Ce que prévoit le tant attendu brevet unitaire européen

C’était les 24 et 25 juin derniers au siège de l’Office européen des brevets à Munich. Emmanuel Macron, ministre français de l’Economie, annonçait en personne le montant des redevances demandées aux entreprises qui souscriront au tant attendu « brevet unitaire européen ». Guillaume Henry, avocat à la Cour de Paris, docteur en droit et spécialiste en droit de la propriété intellectuelle, répond aux questions de Challenges sur les raisons de ce succès annoncé.

En quoi le « brevet unitaire européen » constitue-t-il une petite révolution ?

Le brevet est un titre territorial, traditionnellement encadré par des frontières nationales. Le « brevet européen », introduit par la convention de Munich en 1973 et encore utilisé aujourd’hui, simplifie considérablement les procédures administratives en permettant aux entreprises de ne déposer qu’un seul et même dossier pour plusieurs demandes au sein de différents pays membres.

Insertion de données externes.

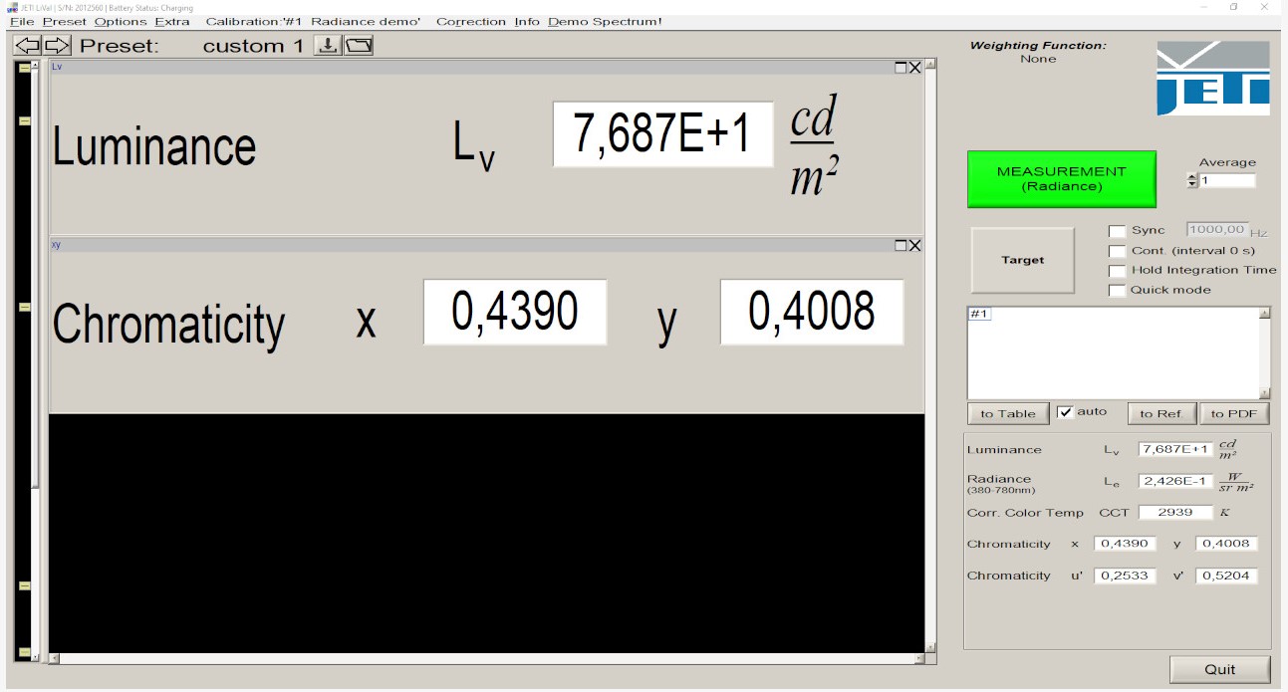
Task: Open the Calibration menu
Action: click(236, 20)
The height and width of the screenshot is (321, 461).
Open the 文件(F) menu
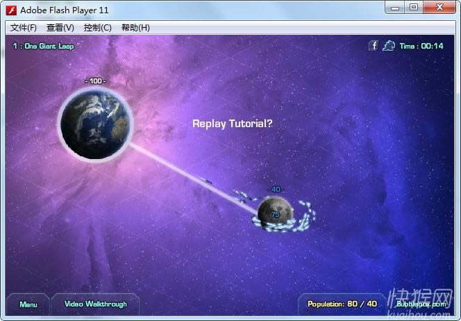pos(24,28)
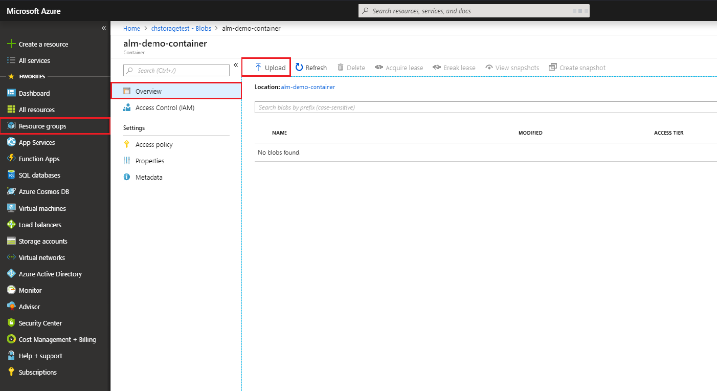Viewport: 717px width, 391px height.
Task: Click the alm-demo-container location link
Action: [x=308, y=87]
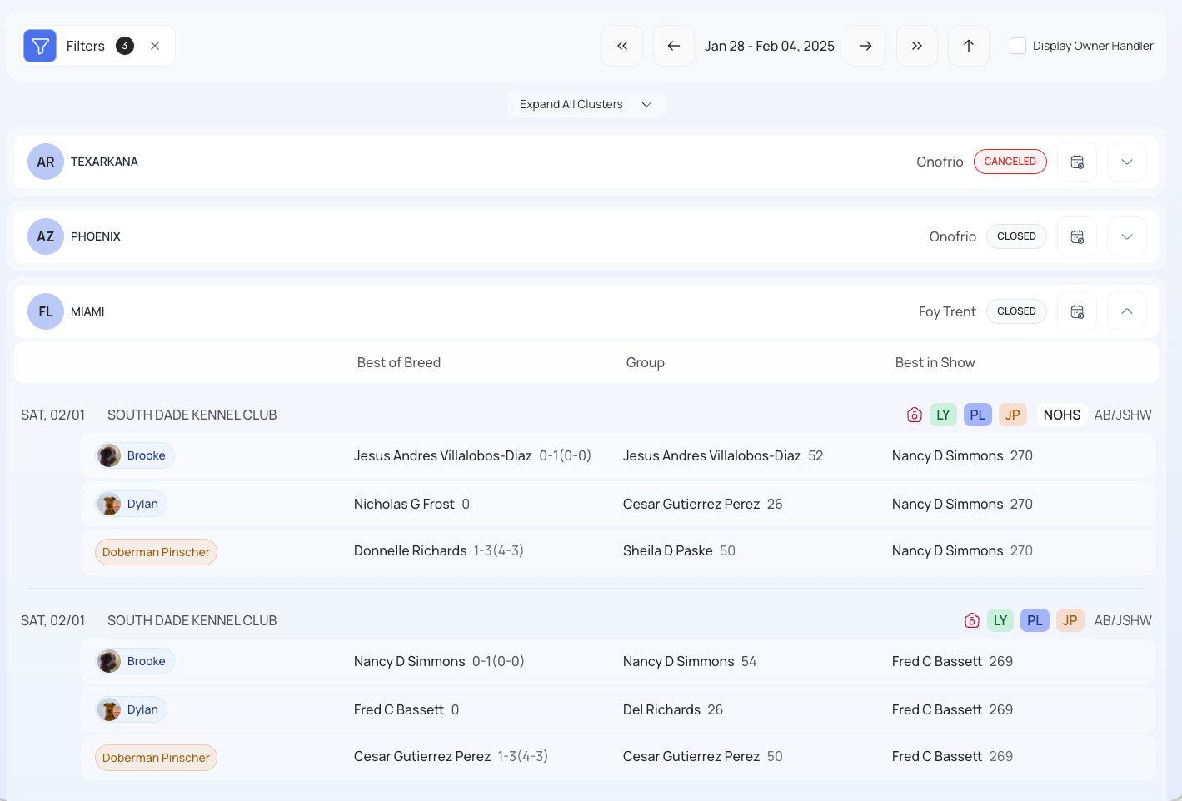Viewport: 1182px width, 801px height.
Task: Open the Expand All Clusters dropdown
Action: click(x=586, y=104)
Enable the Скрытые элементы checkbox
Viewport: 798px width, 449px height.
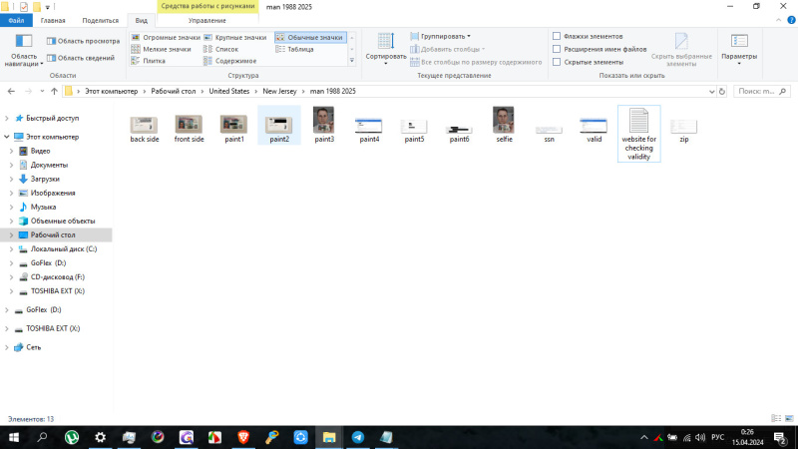click(x=557, y=62)
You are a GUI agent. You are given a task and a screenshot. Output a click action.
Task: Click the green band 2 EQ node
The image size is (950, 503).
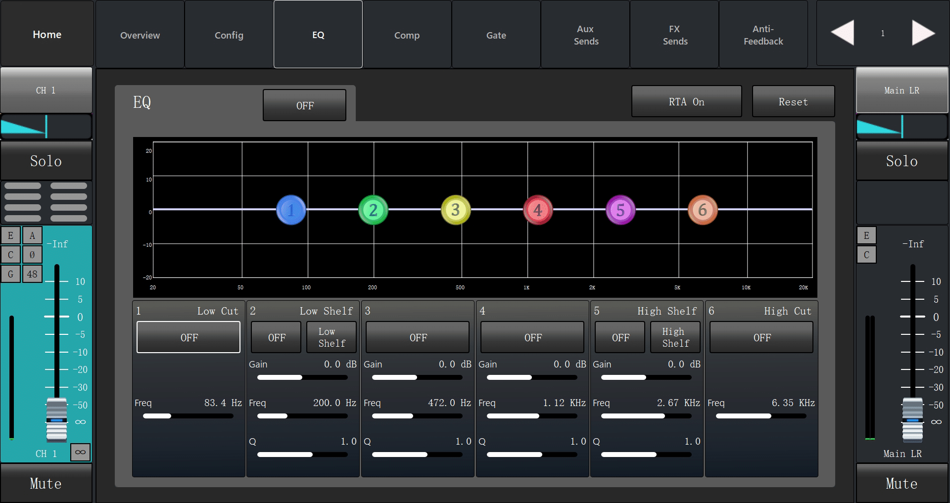point(373,210)
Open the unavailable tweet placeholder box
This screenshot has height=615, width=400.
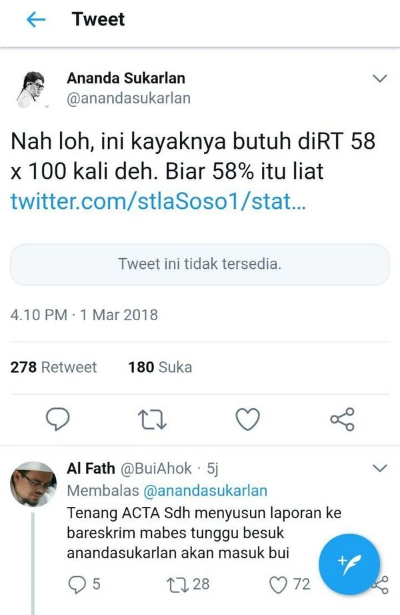coord(200,264)
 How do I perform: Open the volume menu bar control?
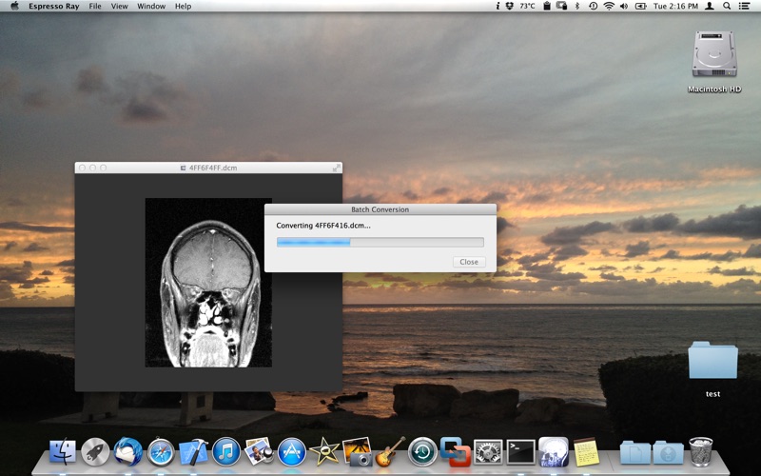coord(624,6)
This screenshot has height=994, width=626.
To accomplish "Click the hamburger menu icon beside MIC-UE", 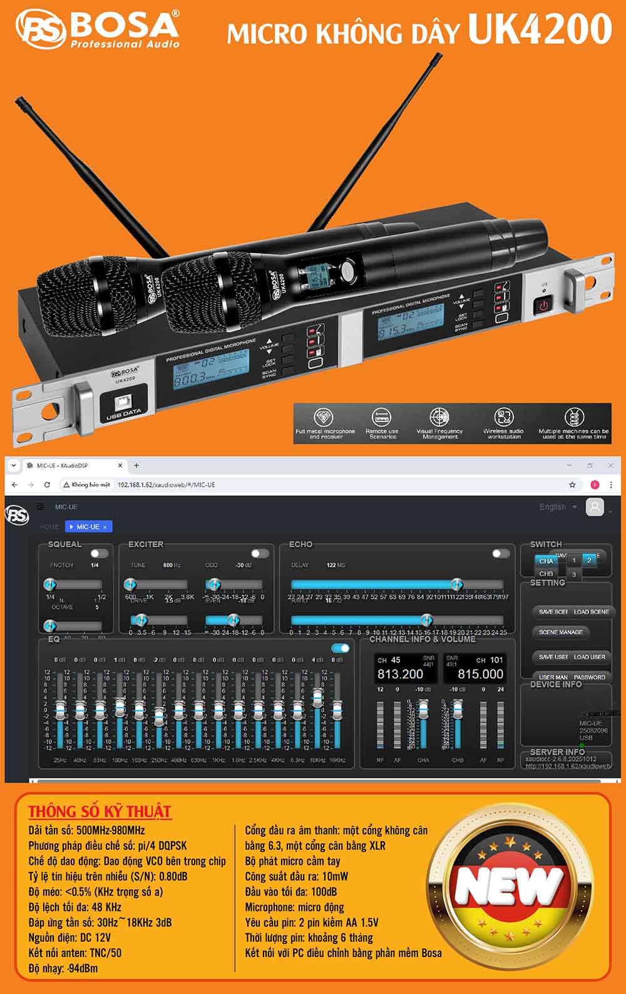I will [x=41, y=507].
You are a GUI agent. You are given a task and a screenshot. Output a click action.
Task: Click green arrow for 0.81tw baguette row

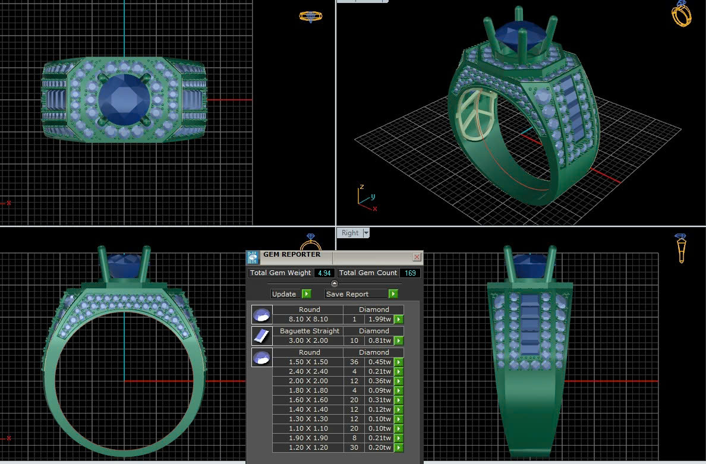click(x=399, y=340)
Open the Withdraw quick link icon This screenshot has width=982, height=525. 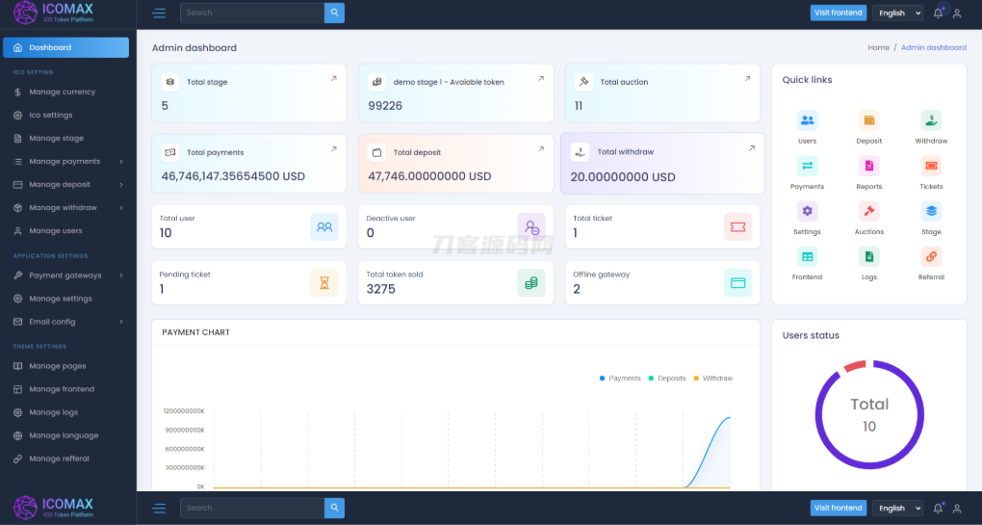[931, 119]
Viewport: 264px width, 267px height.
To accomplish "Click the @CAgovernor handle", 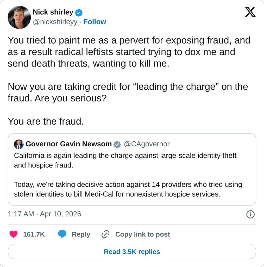I will click(x=147, y=144).
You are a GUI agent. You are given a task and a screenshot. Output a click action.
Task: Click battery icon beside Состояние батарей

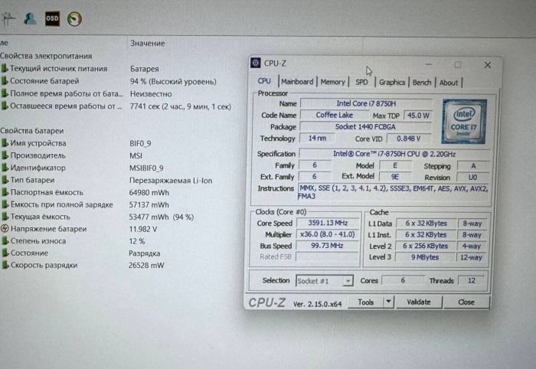[5, 81]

Mais, après sa délivrance, il présente la limite d' »éclater » en portions nationales, indépendantes les unes des autres. Cela pose deux problèmes majeurs aux industriels. D’une part, ils doivent payer des annuités d’entretien dans chaque pays désigné et, d’autre part, chaque brevet étant indépendant, il en résulte une multiplication des procédures judiciaires en cas de contrefaçon. 

Les projets actuels se proposent donc d’aller plus loin. Le brevet européen à effet unitaire permettra aux déposants d’obtenir, après la procédure classique unifiée devant l’office européen, la délivrance d’un brevet unique qui couvrira automatiquement tous les pays parties au système du brevet unitaire (25 pays actuellement). Par ailleurs, une « Juridiction Unifiée des Brevets » (JUB), siégeant à Paris, sera compétente pour trancher en une seule fois en cas de litige. Il n’y aura plus de contrariétés de jugement entre les différentes juridictions nationales comme cela arrive parfois aujourd’hui. 

Quel en sera le coût pour les entreprises ?

Les taxes de maintien en vigueur ont été fixées à environ 5.000 euros, ce qui correspond au cumul des taxes jusque là perçues par les quatre principaux offices – l’Allemagne, la France, la Grande-Bretagne et les Pays-Bas – mais pour 25 Etats. Une telle protection coûterait avec le système actuel environ 30.000 euros… Le brevet à effet unitaire est donc 6 fois moins cher que le brevet européen, même si en pratique les entreprises entretiennent rarement leurs brevets dans 25 pays.  

Existe-t-il des freins à l’adoption de ce nouveau brevet par les entreprises ?

Au départ, les entreprises ne souhaiteront probablement pas faire appel à ce système pour leurs brevets les plus importants. Il représente en effet une véritable prise risque puisqu’en cas d’annulation du brevet par la juridiction unifiée, la nullité s’applique immédiatement à l’ensemble des 25 pays. A l’inverse, le système actuel de brevets permet de limiter les conséquences d’une nullité au seul territoire national où s’est tenu le procès.

L’Italie et l’Espagne n’ont pas souhaité prendre part à cet accord… Comment expliquez- vous ce refus ?

Je pense que ce refus est essentiellement lié à des raisons politiques et linguistiques; les brevets unitaires ne pouvant être déposés qu’en anglais, français et allemand. L’Espagne a d’ailleurs déposé trois recours en annulation, tous refusés.

Quand peut-on espérer une mise en application ?

Probablement mi-2016 ou 2017. Sa mise en application nécessite la ratification d’un traité international. Il faut donc attendre qu’au moins treize Etats dont les trois plus grands, à savoir la France, la Grande-Bretagne et l’Allemagne, l’aient ratifié. A ce jour, ce n’est le cas que de sept Etats, dont la France.